Quick, seal the borders

Washington post columnist E.J. Dionne weighs in today with an anti-globalization screed titled "Gone With Globalizaion." In it, he posits that "the overwhelming support for free trade and globalization among well-off, highly educated people is more a prejudice rooted in their own self-interest than a matter of high principle," and while he ostensible softens that harsh view, he never really strays from it. In fact, he is arguing straight from the anti-globalization playbook, arguing that gloablization has led directly to a loss of manufacturing jobs in America which has led directly to a decline in family incomes.

He recognizes that others, including those who know what the heck they're talking about, disagree, but that does not slow him down:
The economists reassure us that the poverty rate is a "lagging" indicator and that a robust recovery will start lifting people up again. But will it? Is it not just as plausible to worry that the flight of jobs to China and elsewhere, courtesy of globalization, has combined with big improvements in productivity to create an economy that leaves many of our fellow citizens behind even in flush times?
As previous blogs show, I am obviously a free trader/pro-globalization sort myself, and I have difficulty knowing even where to begin with this sort of stuff, so I'll limit myself to one observation (and leave aside his complaint (!) about rising productivity).
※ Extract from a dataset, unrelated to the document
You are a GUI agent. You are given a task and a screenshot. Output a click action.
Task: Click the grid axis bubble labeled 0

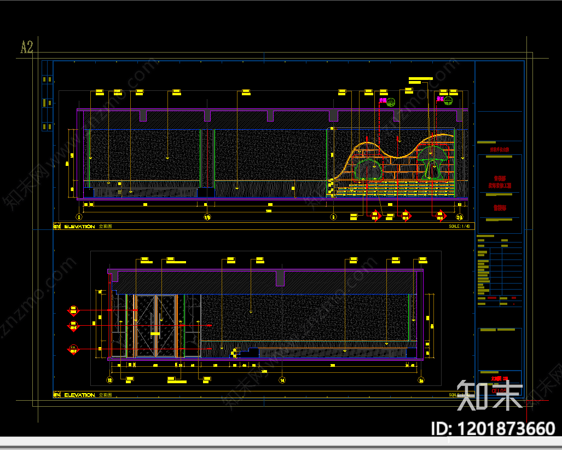79,217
It has become a left-wing bromide that the Bush administration's problems in iraq all stem from a shunning of the international community. Dionne himself has recently taken this view here and here. So, on some international matters, we're supposed to be multilateralists, suborning American interests to those of the international community. But then on trade, we're supposed to be insular and closed off, because we need to prevent those jobs from going to - and providing food for - the people of (to use an example from the quote above) - China. We're supposed to ignore the good that free trade would actually do for the world's poor, as explained (just for a few examples), here and here.

Is it really evident that it is the free traders who have "prejudice rooted in their own self-interest"?